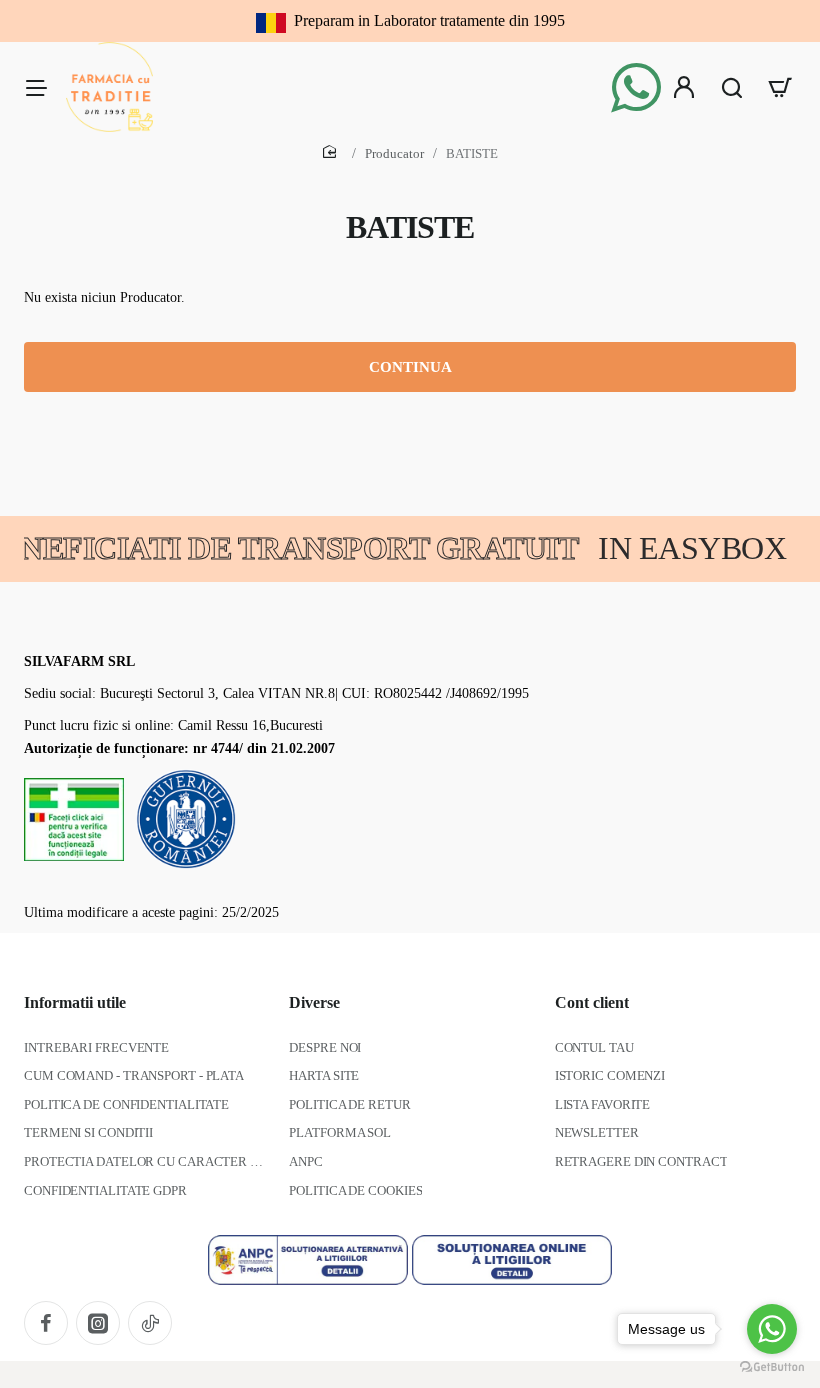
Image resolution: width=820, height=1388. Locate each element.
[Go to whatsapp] (772, 1329)
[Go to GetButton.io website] (772, 1367)
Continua (410, 367)
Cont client (592, 1002)
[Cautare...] (732, 87)
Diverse (314, 1002)
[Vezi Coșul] (780, 87)
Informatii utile (75, 1002)
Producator (394, 153)
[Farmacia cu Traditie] (36, 87)
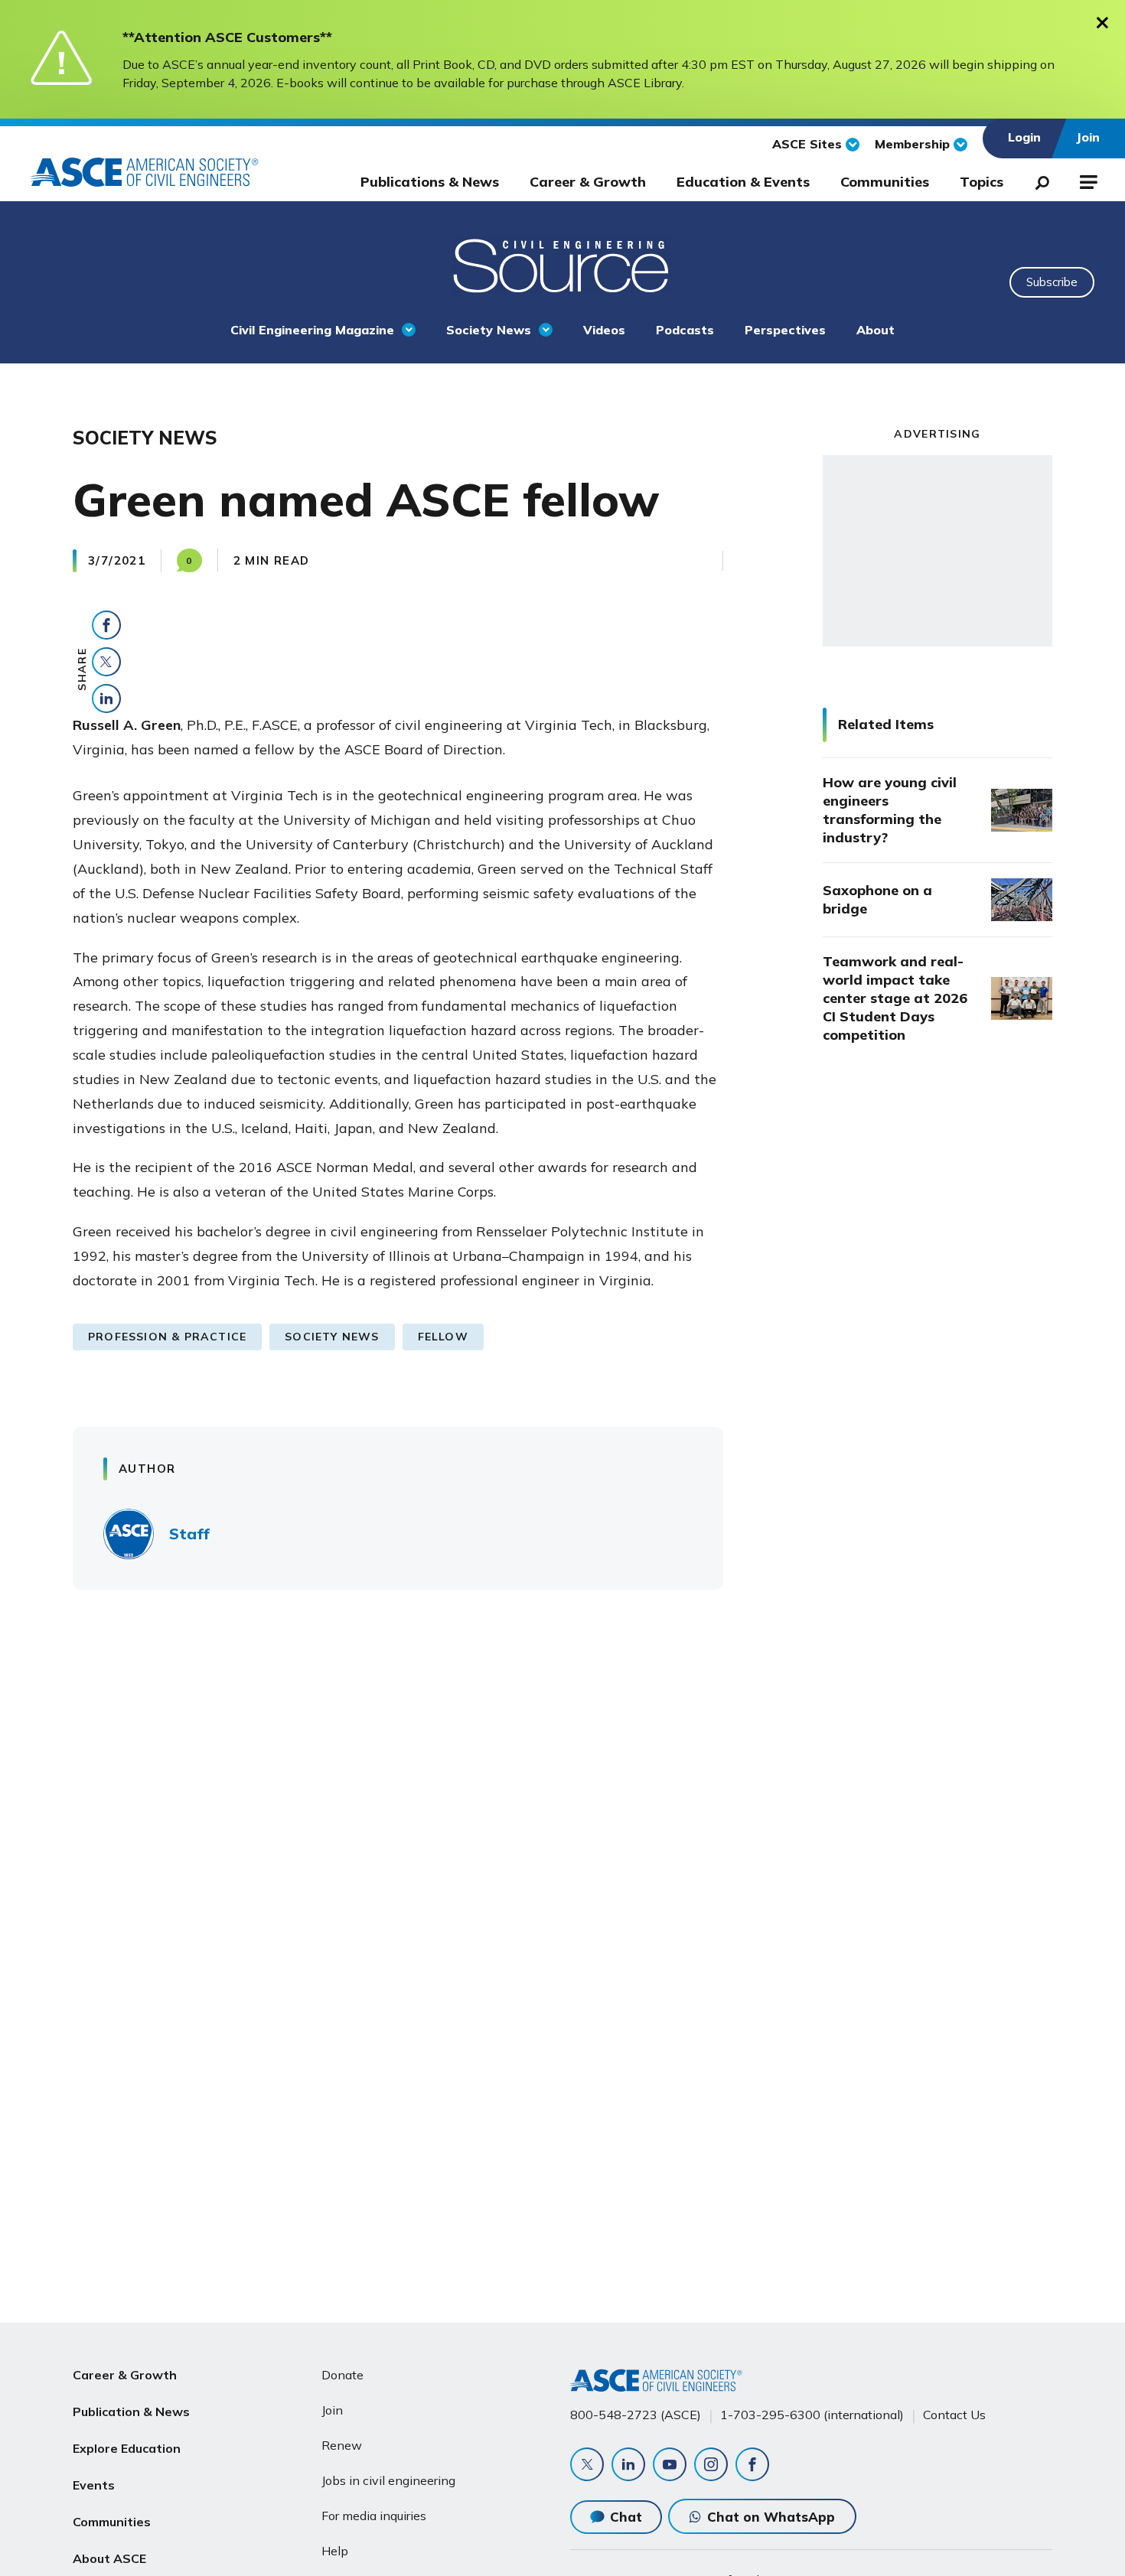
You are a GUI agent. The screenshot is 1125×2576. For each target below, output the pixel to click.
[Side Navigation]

══════════════════════════════

— What the task requires —
All that is wanted is the set of lines from the one with "You are a GUI" through the last line of the entries, both included, output exactly.

— Written solution —
You are a GUI agent. The screenshot is 1125×2576. For each target below, output the pixel to click.
[Side Navigation]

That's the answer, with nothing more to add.